Helping doctors with health care solution RITA has been saved
Helping doctors with health care solution RITA
Perspectives on AI’s impact on the world
Each day, AI helps address critical challenges in industries around the globe. According to a study from the British Medical Association, the United Kingdom is facing a shortage of 50,000 clinicians. In this AI for Good perspective, Deloitte UK’s Sunny Dosanjh discusses an AI and a health care solution known as Referral Intelligence and Triage Automation (RITA) that aims to reduce clinical admin tasks.
What is RITA, and how does it help address health care problems?
RITA is an AI tool intended to triage outpatient referrals from primary care into secondary care. It aims to reduce the clinical administrative burden and help clinicians spend more time on patient care. While the national and global shortages of clinicians continue to increase, studies show that up to 20% of clinicians’ time is still focused on administrative tasks. According to a recent study by the British Medical Association, the United Kingdom is 50,000 clinicians1 short, and it takes 15 years to get to a consultant clinician level (senior grade-level doctor). There is a considerable demand for clinicians that is only growing without enough supply. Technologies like RITA help eliminate the administrative burden and enable clinicians to do what they do the best—focus on their patients.
How does the AI solution, RITA, work?
RITA tests the potential of using the latest AI and robotics to automatically triage incoming patient referrals and assign patients to appropriate pathways, reducing the administrative burden of lower-risk referrals by about 40%; allowing more complex and higher-risk referrals to remain in the purview of hospital clinicians.
RITA is integrated with an e-referral system that the National Health Service (NHS) built to extract referrals directly from the technical communication system. This technology uses natural language processing to extract medical terminology in multiple ways to map patient symptoms to clinical models that can pinpoint what diagnosis the patient is likely to have. Automating the triage process is estimated to reduce the overall time to triage.
What is the benefit of the solution?
The primary benefit is that RITA helps release the clinician’s time to focus on their patients. Deloitte’s research indicates that a consultant clinician takes about five minutes to review a referral. In the United Kingdom alone, doctors spend nearly 1 million hours reviewing referrals, which equates to the time of 500 full-time doctors. Imagine what impact 500 full-time clinicians could have when enabled to focus on patient care instead of administrative tasks. RITA is one solution the NHS can utilize to make an impact on the 50,000-clinician shortage.
Additional benefits of RITA include the solution’s alignment to national guidelines for standardization to provide the best treatment. This alignment to the national guidelines allows patients to receive a standardized care assessment the moment the referral hits the clinician’s inbox. Once a patient has been triaged, they can be funneled through the hospital system to receive additional care if needed.
Finally, RITA provides transparency. The solution gives increased visibility into what is otherwise quite an opaque process for health authorities to track a patient’s referrals in the system.
What are some of the key challenges and learnings?

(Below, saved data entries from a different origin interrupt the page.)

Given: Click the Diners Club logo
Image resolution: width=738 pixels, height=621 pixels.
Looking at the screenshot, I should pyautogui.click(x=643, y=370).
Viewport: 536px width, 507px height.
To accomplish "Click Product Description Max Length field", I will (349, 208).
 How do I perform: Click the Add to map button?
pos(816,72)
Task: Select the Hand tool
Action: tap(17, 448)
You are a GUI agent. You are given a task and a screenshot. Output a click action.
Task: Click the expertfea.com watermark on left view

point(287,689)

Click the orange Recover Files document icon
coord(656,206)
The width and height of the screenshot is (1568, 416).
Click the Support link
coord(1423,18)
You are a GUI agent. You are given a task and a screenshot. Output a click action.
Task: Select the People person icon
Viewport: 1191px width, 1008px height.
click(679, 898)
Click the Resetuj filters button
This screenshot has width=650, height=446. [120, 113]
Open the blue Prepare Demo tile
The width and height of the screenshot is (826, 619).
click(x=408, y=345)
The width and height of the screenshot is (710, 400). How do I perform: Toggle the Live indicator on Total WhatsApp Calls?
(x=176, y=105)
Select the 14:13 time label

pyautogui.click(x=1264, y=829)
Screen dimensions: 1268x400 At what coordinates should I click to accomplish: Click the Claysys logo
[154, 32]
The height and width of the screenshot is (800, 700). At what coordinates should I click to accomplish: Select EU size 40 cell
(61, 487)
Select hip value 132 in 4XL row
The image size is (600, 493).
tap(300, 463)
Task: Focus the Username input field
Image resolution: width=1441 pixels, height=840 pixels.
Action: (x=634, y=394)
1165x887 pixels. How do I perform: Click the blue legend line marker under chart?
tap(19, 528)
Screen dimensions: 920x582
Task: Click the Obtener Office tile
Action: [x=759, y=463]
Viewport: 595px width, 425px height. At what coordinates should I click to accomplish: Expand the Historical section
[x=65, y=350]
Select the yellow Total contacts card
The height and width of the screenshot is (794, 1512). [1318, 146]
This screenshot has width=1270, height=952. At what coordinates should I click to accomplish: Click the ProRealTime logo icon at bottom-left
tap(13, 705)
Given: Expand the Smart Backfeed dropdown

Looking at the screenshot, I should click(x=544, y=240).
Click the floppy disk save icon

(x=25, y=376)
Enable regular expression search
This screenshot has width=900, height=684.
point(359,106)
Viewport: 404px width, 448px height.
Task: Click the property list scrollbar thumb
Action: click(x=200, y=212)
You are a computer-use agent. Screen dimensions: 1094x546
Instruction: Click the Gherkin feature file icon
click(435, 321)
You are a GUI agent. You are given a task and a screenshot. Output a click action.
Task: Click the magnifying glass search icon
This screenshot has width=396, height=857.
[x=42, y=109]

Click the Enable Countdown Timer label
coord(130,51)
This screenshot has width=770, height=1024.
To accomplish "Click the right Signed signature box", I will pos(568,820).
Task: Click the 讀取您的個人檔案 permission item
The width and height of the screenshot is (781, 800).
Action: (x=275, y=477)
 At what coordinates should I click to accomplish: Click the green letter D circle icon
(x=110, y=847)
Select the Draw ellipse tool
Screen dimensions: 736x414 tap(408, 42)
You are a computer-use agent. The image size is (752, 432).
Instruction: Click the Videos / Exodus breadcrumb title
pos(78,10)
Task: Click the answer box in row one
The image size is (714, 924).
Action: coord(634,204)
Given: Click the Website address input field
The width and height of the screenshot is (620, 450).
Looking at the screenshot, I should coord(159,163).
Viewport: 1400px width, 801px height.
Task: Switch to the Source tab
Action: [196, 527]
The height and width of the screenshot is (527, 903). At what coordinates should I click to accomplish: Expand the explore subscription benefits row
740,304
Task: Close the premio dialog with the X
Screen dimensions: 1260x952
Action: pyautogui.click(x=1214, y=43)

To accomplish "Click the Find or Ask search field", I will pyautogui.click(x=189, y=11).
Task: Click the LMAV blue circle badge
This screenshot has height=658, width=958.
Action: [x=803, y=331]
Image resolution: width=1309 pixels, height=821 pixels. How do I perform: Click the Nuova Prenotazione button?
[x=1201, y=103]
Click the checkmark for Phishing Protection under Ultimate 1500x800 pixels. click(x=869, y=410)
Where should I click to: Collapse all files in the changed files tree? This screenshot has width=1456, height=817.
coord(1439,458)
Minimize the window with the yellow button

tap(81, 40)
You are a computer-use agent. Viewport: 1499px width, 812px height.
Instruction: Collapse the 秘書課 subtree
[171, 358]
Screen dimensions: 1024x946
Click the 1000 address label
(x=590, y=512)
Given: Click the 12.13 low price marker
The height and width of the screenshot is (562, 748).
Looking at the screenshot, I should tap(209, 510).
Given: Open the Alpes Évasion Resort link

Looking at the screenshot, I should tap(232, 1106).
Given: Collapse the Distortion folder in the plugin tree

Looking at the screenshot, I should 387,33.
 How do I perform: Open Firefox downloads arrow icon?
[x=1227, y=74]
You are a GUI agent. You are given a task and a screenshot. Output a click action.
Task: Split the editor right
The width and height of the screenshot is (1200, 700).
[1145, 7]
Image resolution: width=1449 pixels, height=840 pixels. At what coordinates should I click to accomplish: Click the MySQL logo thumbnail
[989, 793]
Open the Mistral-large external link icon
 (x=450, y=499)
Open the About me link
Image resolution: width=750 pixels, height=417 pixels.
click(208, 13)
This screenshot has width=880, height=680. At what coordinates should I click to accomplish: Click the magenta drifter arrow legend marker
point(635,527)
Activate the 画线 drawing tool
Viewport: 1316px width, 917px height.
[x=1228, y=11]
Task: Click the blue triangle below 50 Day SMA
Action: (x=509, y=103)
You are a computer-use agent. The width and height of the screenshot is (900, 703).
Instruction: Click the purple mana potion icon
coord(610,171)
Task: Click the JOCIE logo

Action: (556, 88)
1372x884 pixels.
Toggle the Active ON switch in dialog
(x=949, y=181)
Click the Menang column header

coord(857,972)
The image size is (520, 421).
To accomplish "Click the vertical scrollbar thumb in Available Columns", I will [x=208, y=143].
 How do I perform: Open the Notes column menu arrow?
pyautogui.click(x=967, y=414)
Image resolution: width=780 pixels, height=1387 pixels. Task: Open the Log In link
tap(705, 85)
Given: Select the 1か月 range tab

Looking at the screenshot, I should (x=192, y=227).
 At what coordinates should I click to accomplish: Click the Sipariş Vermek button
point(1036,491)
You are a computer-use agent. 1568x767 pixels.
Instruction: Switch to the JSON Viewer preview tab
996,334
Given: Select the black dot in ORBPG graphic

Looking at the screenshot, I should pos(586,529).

There are two significant challenges: clinical safety by design and explainability.
In health care, clinical safety is the first and foremost priority when designing any solution. RITA has required a continued investment of time to create safety assessments and ensure national standards are being met. To alleviate the tremendous operational pressure clinicians face, system architects of RITA are also required to stay abreast of the evolving best practices in the medical field to ensure compliance.
Explainability is the second challenge RITA has worked to address. In health care, it’s difficult to build explainability around machine learning-based models. To tackle this challenge, explainability was a key consideration when building the solution to aid doctors and clinicians when adopting the solution.